Dataset extract section start
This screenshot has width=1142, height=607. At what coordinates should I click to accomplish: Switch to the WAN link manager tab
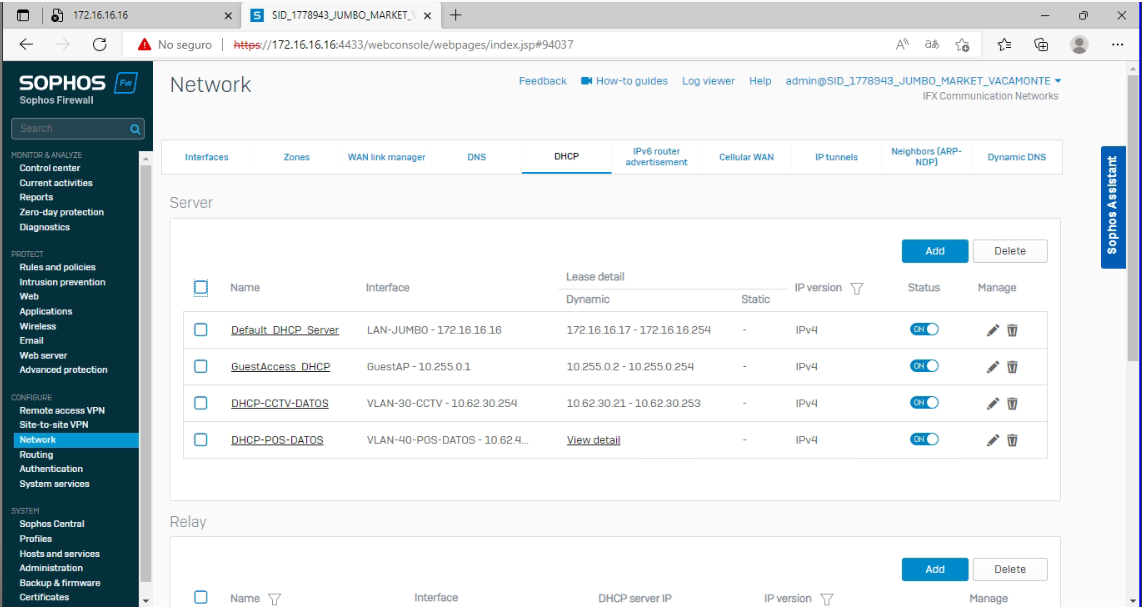coord(386,157)
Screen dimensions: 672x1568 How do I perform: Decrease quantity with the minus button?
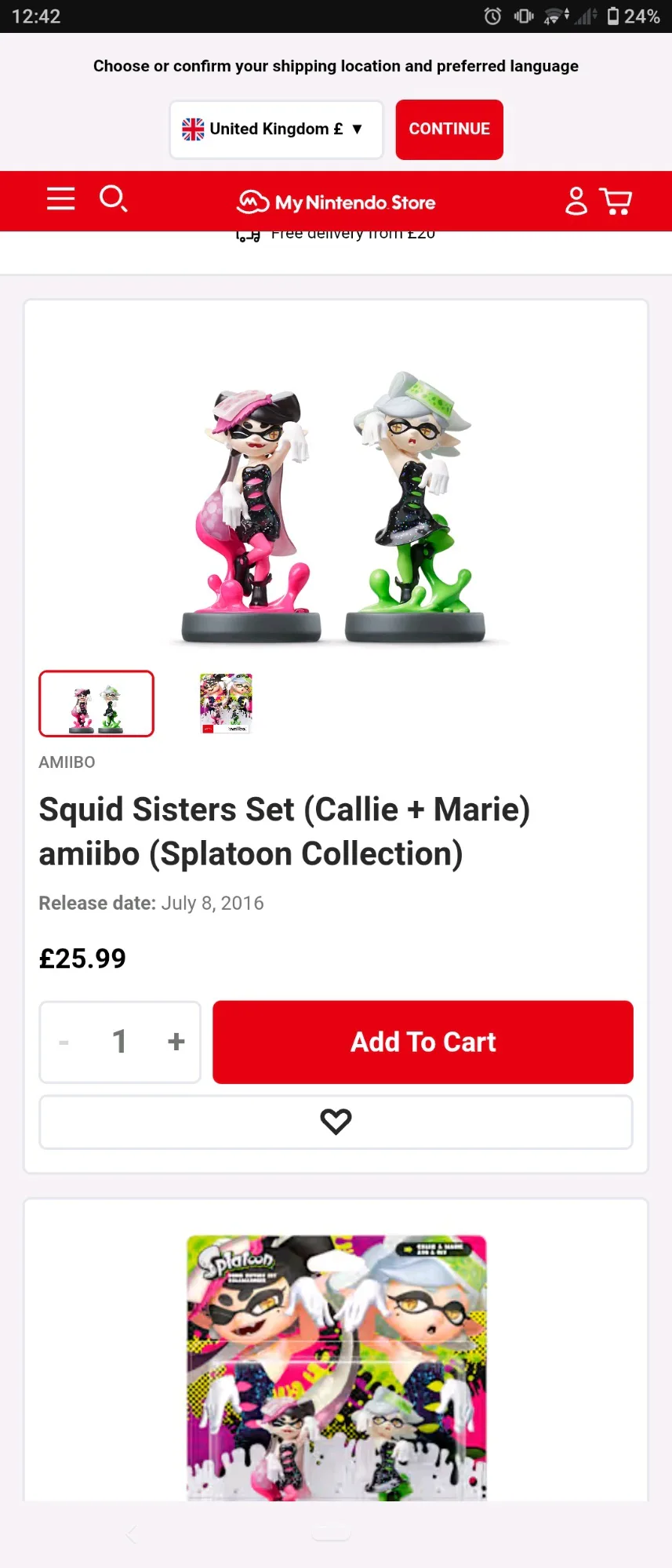pyautogui.click(x=64, y=1042)
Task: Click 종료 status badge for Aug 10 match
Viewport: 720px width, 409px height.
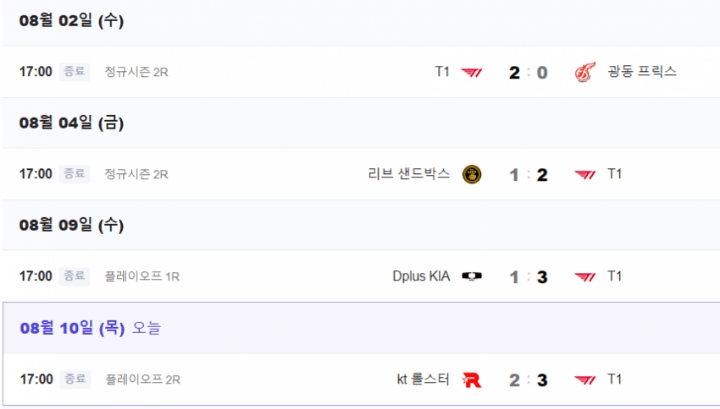Action: (75, 379)
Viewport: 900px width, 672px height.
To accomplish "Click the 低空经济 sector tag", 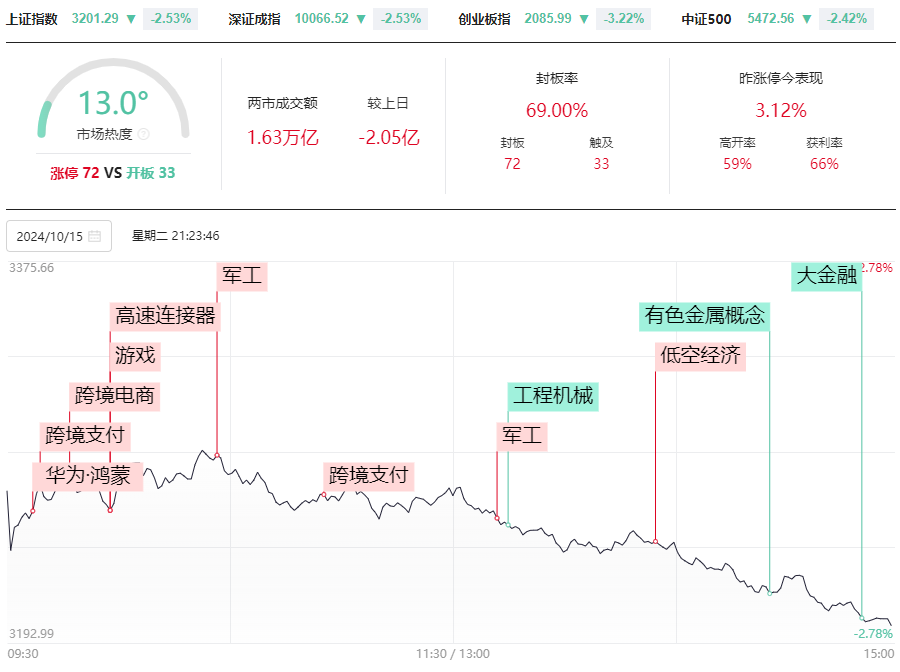I will 700,356.

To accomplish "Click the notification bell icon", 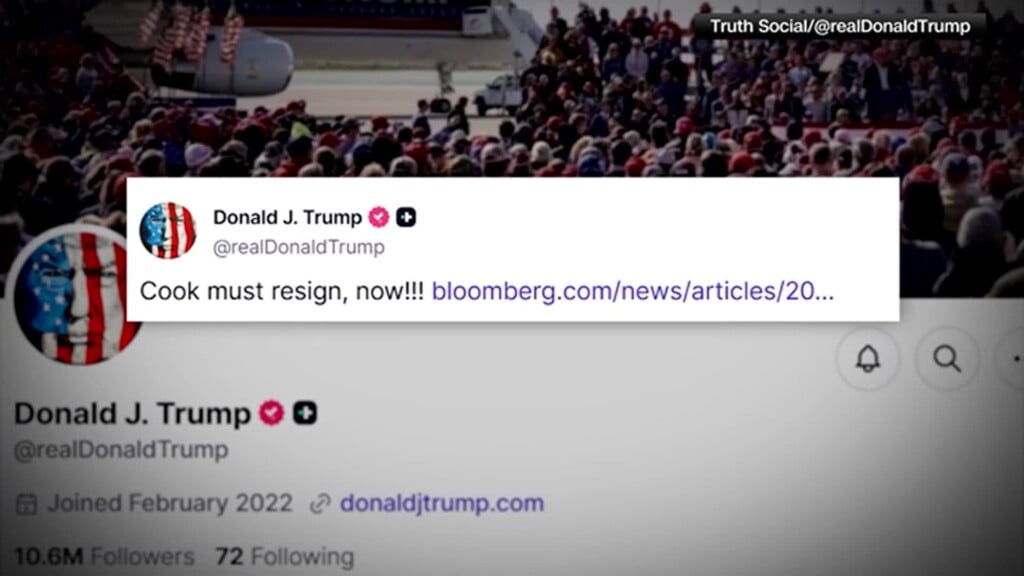I will (868, 359).
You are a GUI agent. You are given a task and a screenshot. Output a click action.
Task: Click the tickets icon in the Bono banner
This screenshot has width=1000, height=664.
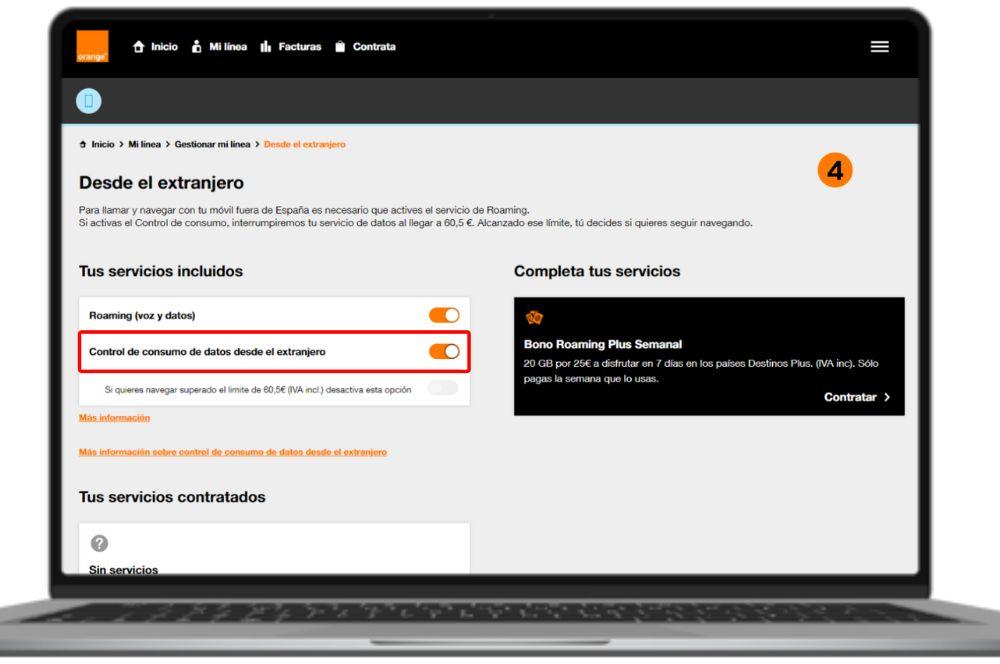click(x=535, y=315)

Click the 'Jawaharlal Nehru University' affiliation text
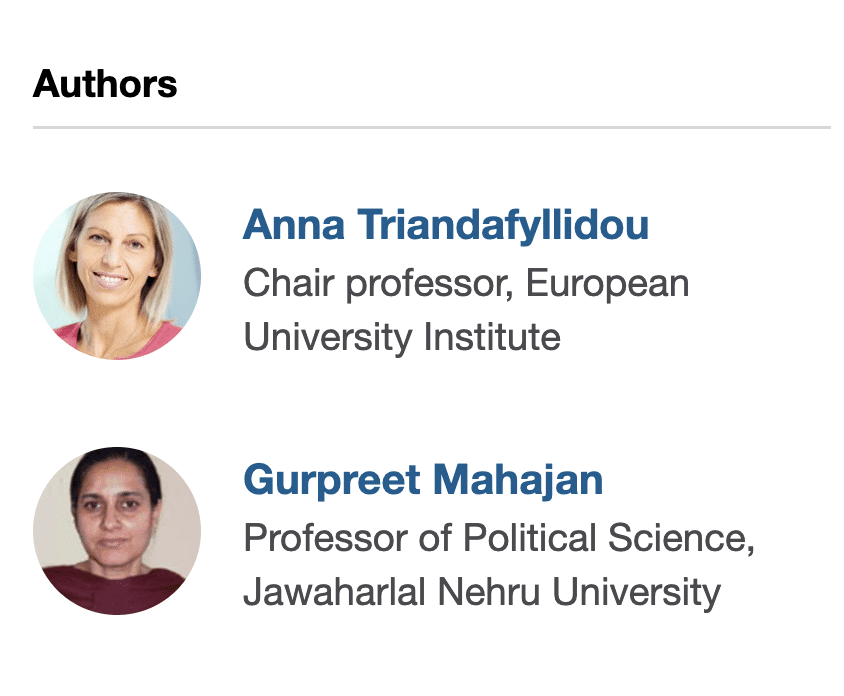(482, 592)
Dataset extract section end
• [Exercise directions]:
Write the lines from the one containing "Click the 'Jawaharlal" through the end of the data above exactly as they appear, and do not carry over any picture.

• [Answer section]:
Click the 'Jawaharlal Nehru University' affiliation text
(482, 592)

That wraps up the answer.